Iniciativas em Portugal promovem a conservação dos oceanos e do património arbóreo



O Oceanário de Lisboa lançou um novo programa, "À Noite no Oceanário", que decorre entre 5 de janeiro e 8 de fevereiro.
A iniciativa permite visitas diárias entre as 17:00 e as 20:00, proporcionando uma experiência mais tranquila e imersiva com iluminação reduzida.
O programa distingue-se pela presença de educadores marinhos em cinco pontos-chave da exposição, disponíveis para partilhar conhecimentos.
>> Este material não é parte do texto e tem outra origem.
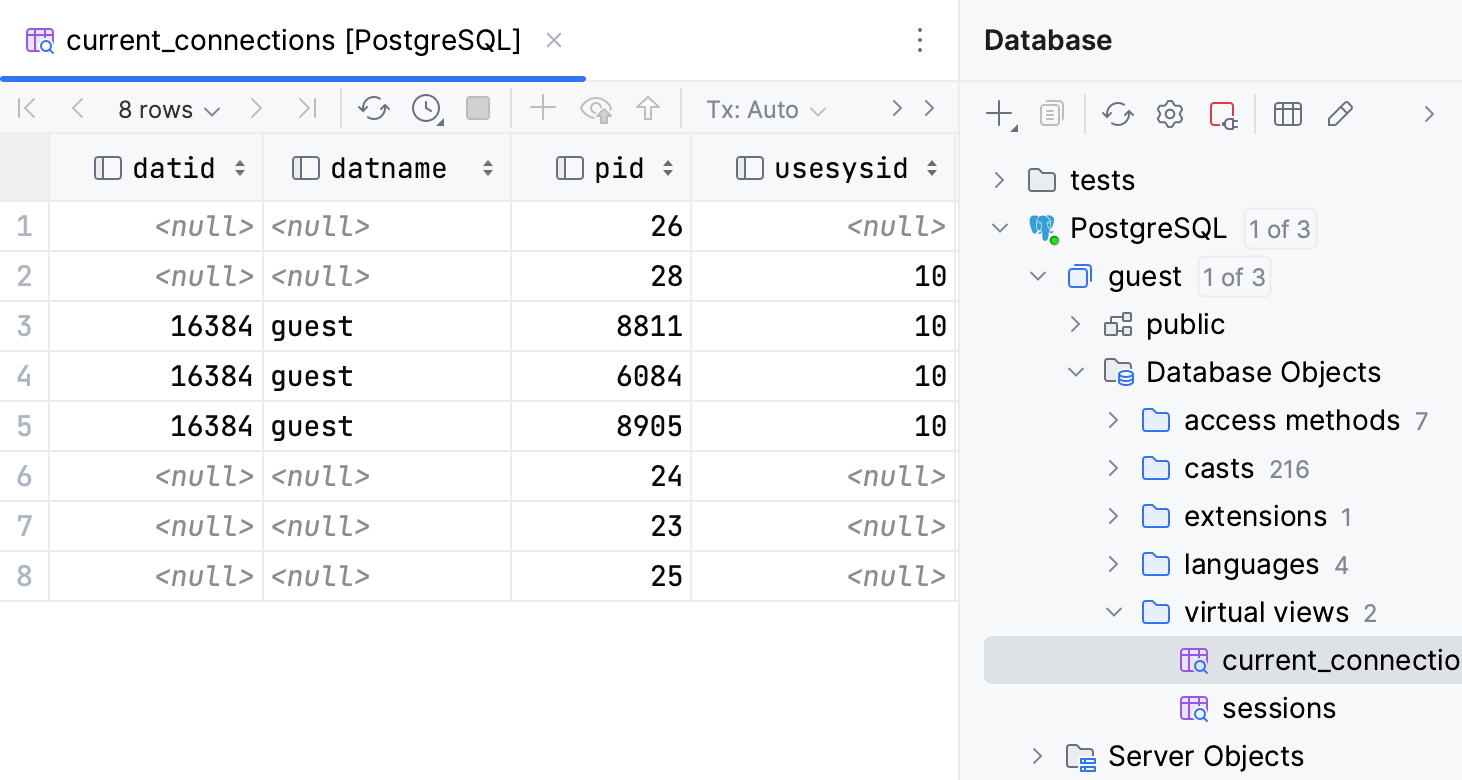
Task: Toggle sorting on the datname column
Action: [489, 168]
Os bilhetes, disponíveis exclusivamente online, têm um custo reduzido de 15 euros para adultos e 10 euros para crianças até aos 12 anos.
No âmbito da sensibilização para a conservação marinha, o Programa Blue Azores promove a exibição do documentário ‘Ocean with David Attenborough’.
Coproduzido pela National Geographic, o filme explora o papel vital do oceano, os desafios que enfrenta e as soluções para a sua proteção, mostrando de forma impactante a degradação dos ecossistemas.
A exibição terá entrada gratuita, com uma sessão inaugural em Ponta Delgada.
No plano da conservação terrestre, a associação Finis Terrae denunciou o abate de plátanos centenários na Estrada Nacional 247, em Sintra, pela Infraestruturas de Portugal (IP). A associação alega que a ação não tem a autorização necessária do Instituto da Conservação da Natureza e das Florestas (ICNF).
Em resposta, moradores e membros da associação mobilizaram-se no local e a Finis Terrae planeia entregar um Embargo de Obra Nova Judicial, além de preparar uma providência cautelar para proteger todas as árvores ao longo da via e apresentar queixas a nível nacional e europeu. Em contraste, o projeto Gigantes Verdes expande as suas ações de proteção do património arbóreo ao Alto Minho, com formação de voluntários em Ponte de Lima.
A iniciativa visa capacitar "embaixadores" para identificar e monitorizar árvores de grande porte. No ano anterior, o projeto formou mais de 250 voluntários que mapearam mais de 17 mil árvores, das quais 1.190 foram identificadas com potencial para serem classificadas como de Interesse Público. Os dados recolhidos servirão de base para futuros projetos de valorização florestal.